Cuomo administration mysteriously loses G.E. documentation in New York

What is it about Democrats and their seeming inability to either turn over records to the public (e.g. Hillary’s Whitewater indictment) or to “find” such documents when asked? Here’s yet another puzzling example of the same phenomenon taking place out here in New York. For those not familiar with the Empire State’s business history, General Electric once maintained a huge amount of their national corporate presence here. They had a large headquarters down by the Hudson river and not one… not two.. but three major industrial plants located in the upstate city of Utica. (Disclosure: my dad worked there for more than a decade and I took many tours through their French Road plant.)

### Given data
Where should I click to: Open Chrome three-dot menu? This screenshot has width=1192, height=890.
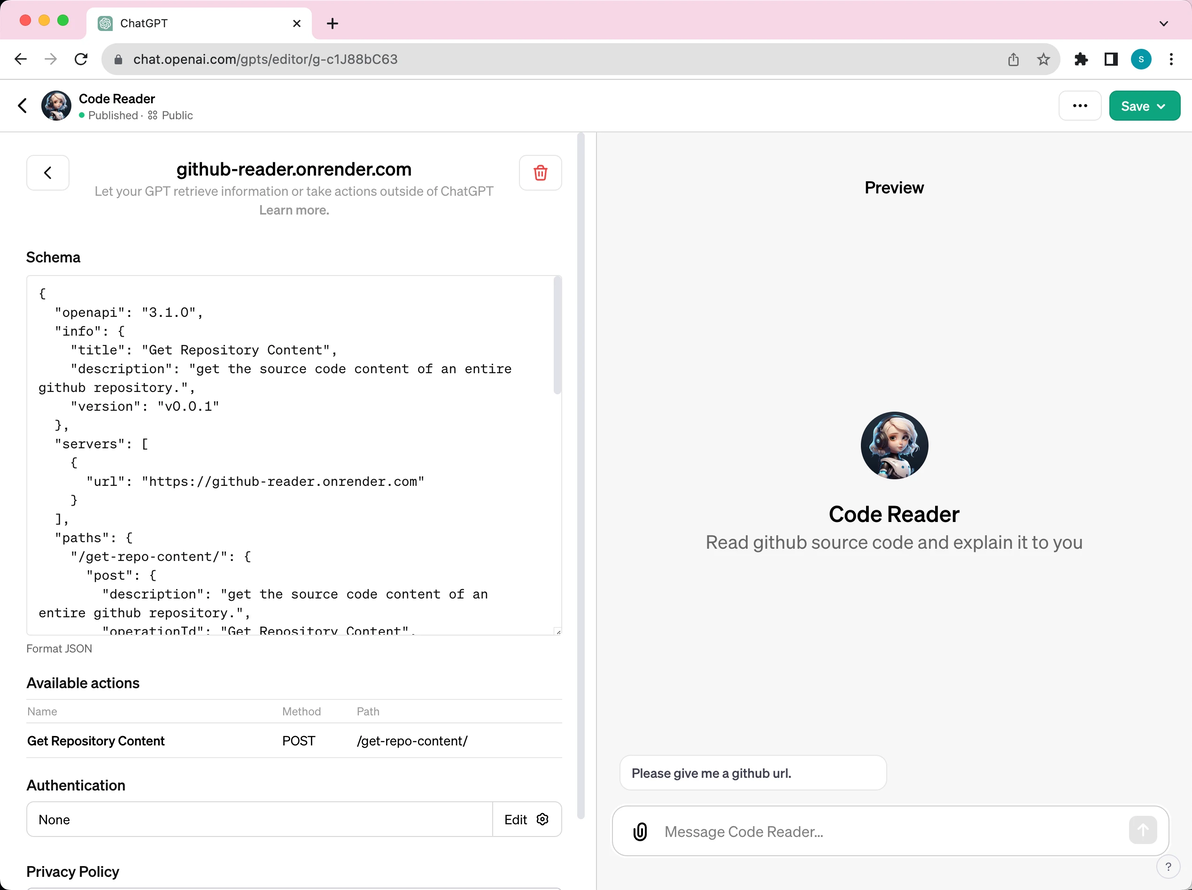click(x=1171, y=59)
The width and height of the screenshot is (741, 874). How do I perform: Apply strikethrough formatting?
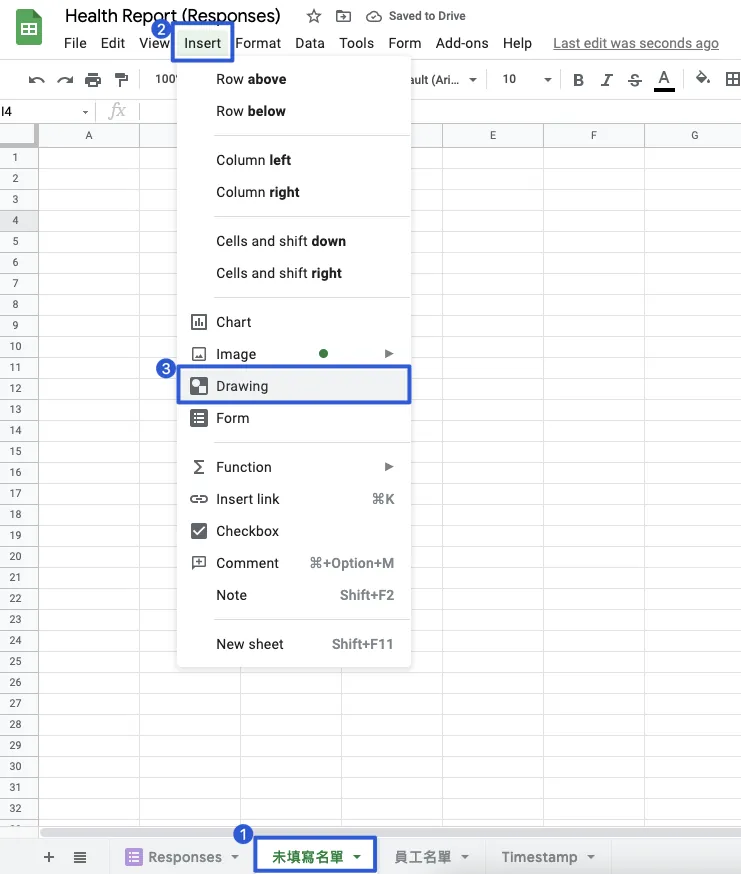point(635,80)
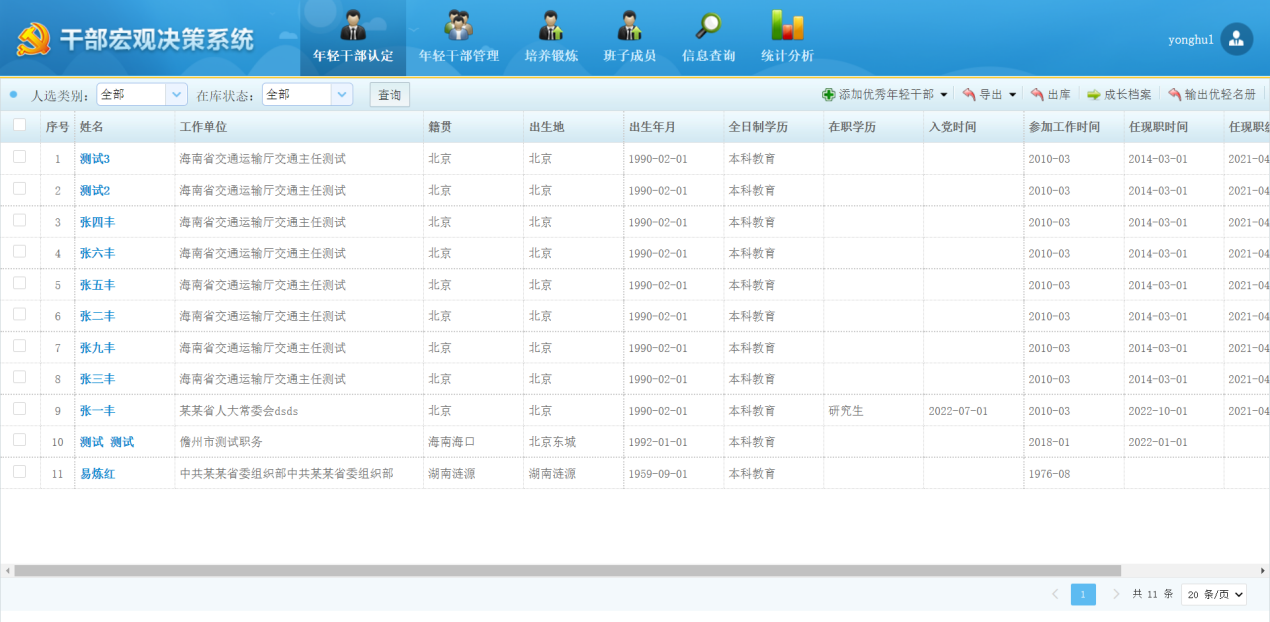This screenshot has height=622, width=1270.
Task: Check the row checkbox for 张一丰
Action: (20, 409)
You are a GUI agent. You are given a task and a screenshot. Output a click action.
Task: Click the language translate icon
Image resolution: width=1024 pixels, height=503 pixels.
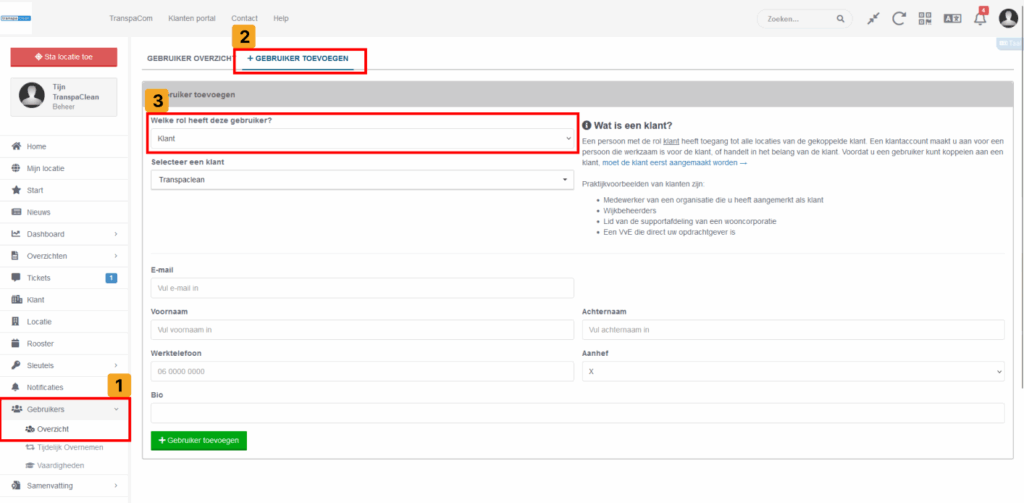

### Work request A
In the text on the Cuomo administration and the lost General Electric documentation, how many major industrial plants did General Electric have in the city of Utica?
### Work request B
Continue the text on the Cuomo administration's lost General Electric documentation, beginning after its final sentence.

### Reply A
Three.

### Reply B
That all came to a screeching halt starting back in the nineties. One plant after another either closed entirely or massively shrank their workforce. It turned some areas of upstate into essentially ghost towns compared to their glory days during the manufacturing boom. Since then, politicians have tried unsuccessfully to woo them back and bring their jobs with them. The current governor, Andrew Cuomo, is no exception and he’s given multiple interviews with the press talking about all the hard work he’s been doing on the behalf of his citizens. Deals with sweet tax incentives have been put on the table along with various taxpayer funded incentives.

Since the efforts have proven fruitless, the International Business Times put in an open records request to find out exactly what sort of deals were offered and why G.E. wasn’t budging. Wouldn’t you know it… the dog must have eaten Cuomo’s homework.

In response to International Business Times’ open-records requests for any emails, memos or documents relating to incentives to GE from New York, Cuomo’s office and his economic development agency told International Business Times that it has no such documents.

Despite his office saying it has no record of incentives offered to GE, Cuomo and his aides have publicly acknowledged communicating with company officials about moving back to New York. Cuomo, though, has refused to detail what he says he “put on the table.”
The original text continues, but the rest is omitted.